For BRENT CHAPMAN, 15, a Stevens
Johnson syndrome sufferer faced with the
possibility of going totally blind, help came
just in the nick of time.
He had already lost sight in his left eye after
an infection earlier last year, which had
caused his cornea to disintegrate, despite
the fact that he had had four operations.

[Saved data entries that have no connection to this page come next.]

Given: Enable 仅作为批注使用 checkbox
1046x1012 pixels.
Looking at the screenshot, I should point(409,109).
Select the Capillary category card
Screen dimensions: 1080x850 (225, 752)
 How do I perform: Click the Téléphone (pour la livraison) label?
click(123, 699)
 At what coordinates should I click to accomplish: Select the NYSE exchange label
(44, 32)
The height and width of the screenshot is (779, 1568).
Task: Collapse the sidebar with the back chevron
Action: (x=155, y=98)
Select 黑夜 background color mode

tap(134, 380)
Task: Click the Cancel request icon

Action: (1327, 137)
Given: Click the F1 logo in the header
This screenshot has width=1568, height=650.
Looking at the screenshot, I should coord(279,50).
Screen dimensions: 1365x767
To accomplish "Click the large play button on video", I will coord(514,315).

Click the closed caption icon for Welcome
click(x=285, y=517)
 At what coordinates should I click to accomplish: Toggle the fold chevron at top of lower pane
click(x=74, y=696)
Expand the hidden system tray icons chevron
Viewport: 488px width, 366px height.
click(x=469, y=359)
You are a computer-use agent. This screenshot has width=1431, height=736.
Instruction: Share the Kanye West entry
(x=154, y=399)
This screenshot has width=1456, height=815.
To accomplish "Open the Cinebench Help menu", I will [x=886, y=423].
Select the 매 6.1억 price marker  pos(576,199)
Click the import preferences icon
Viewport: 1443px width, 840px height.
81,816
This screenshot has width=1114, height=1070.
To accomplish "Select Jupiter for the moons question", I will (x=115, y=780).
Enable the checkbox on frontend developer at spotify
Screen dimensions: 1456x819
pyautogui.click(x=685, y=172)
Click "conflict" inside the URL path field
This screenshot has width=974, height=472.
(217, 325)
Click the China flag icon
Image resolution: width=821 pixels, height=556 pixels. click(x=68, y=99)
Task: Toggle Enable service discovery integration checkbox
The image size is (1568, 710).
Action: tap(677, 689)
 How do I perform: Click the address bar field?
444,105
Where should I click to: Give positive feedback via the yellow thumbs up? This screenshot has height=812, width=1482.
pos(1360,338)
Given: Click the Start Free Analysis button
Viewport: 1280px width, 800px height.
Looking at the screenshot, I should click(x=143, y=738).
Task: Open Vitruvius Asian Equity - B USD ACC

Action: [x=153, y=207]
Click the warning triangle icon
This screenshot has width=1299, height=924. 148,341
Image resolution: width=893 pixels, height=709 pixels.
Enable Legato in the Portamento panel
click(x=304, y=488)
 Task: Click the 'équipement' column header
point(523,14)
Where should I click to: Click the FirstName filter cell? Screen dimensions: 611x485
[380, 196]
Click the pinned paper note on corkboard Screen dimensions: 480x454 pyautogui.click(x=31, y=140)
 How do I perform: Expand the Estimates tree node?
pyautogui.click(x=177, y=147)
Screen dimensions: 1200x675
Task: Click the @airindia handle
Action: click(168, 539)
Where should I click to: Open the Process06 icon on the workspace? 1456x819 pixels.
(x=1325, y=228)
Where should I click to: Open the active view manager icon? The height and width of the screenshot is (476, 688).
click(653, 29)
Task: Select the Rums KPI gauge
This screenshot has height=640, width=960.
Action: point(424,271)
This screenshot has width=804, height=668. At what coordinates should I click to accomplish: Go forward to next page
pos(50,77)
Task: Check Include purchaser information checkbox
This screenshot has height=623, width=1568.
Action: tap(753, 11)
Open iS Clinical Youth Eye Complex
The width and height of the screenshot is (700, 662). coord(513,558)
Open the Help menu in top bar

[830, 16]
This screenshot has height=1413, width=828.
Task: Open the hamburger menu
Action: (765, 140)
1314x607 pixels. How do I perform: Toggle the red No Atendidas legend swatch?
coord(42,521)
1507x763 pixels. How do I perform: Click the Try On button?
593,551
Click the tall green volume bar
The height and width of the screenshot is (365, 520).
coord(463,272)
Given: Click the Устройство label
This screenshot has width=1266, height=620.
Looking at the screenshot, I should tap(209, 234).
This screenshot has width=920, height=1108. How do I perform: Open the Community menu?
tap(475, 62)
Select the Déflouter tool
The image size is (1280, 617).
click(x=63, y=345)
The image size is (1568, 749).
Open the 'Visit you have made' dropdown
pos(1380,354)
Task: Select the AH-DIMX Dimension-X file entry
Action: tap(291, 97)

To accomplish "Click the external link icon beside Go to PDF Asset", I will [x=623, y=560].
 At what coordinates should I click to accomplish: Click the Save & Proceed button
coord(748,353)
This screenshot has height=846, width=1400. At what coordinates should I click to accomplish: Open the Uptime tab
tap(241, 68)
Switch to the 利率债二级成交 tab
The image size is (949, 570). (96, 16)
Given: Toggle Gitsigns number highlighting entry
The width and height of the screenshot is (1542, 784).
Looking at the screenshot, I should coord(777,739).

Then, a scratch on the surface of his right
eye refused to heal, developing into an
infection that would later persist to create
a 4mm hole in his right cornea.
Nothing helped – eye specialists in
Vancouver were stumped, and even an
American specialist who tried a radical
treatment method on Brent using placenta,
blood serum therapy and an experimental
epithelial growth factor, failed to make light
of the situation.
Faced with the grim possibility of becoming
sightless, Brent’s only option now was a
corneal transplant, which carried a 90% risk
of rejection.
In November 2006, Brent’s family met with
Professor Donald Tan, deputy director of
SNEC, as well as several other eye
specialists, in a last-ditch attempt to save
Brent’s eyesight. They decided that the best
chance for him would be to come to
Singapore to seek treatment.
Prof Tan operated on Brent, replacing the
front part of Brent’s cornea and leaving the
endothelial layer – the layer with the hole – intact. The operation was a success, and
Brent is now able to see again.
Mr KITTI ANANSONGVIT, 47, acquired a
mysterious infection of the left eye while
out golfing one day.
The businessman consulted several
ophthalmologists in Bangkok, but they
could not identify the problem. Eventually,
he flew to the US, where he spent six weeks
receiving treatment for his condition.
Though doctors there were able to help
him, he still ended up losing most of the
sight in his left eye. The infection also flared
up again two months after he returned to
Thailand.
On recommendation by his US doctor,
Professor Kenneth Goin from the University
of Iowa Hospitals, Mr Kitti decided to seek
help from Prof Tan.
In December 2006, Prof Tan made a groundbreaking
decision to go ahead with a
corneal transplant despite the extent of Mr
Kitti’s infection – by now it had spread to
almost the entire cornea.
Removing the entire upper part of the
cornea and leaving only the thin endothelial
layer which was still infection-free to
prevent rejection, Prof Tan successfully
restored Mr Kitti’s eyesight.
“With an active infection, no doctor in the
US or England would do a transplant,” Mr
Kitti says, which is why he is extremely
grateful to Prof Tan for operating on him.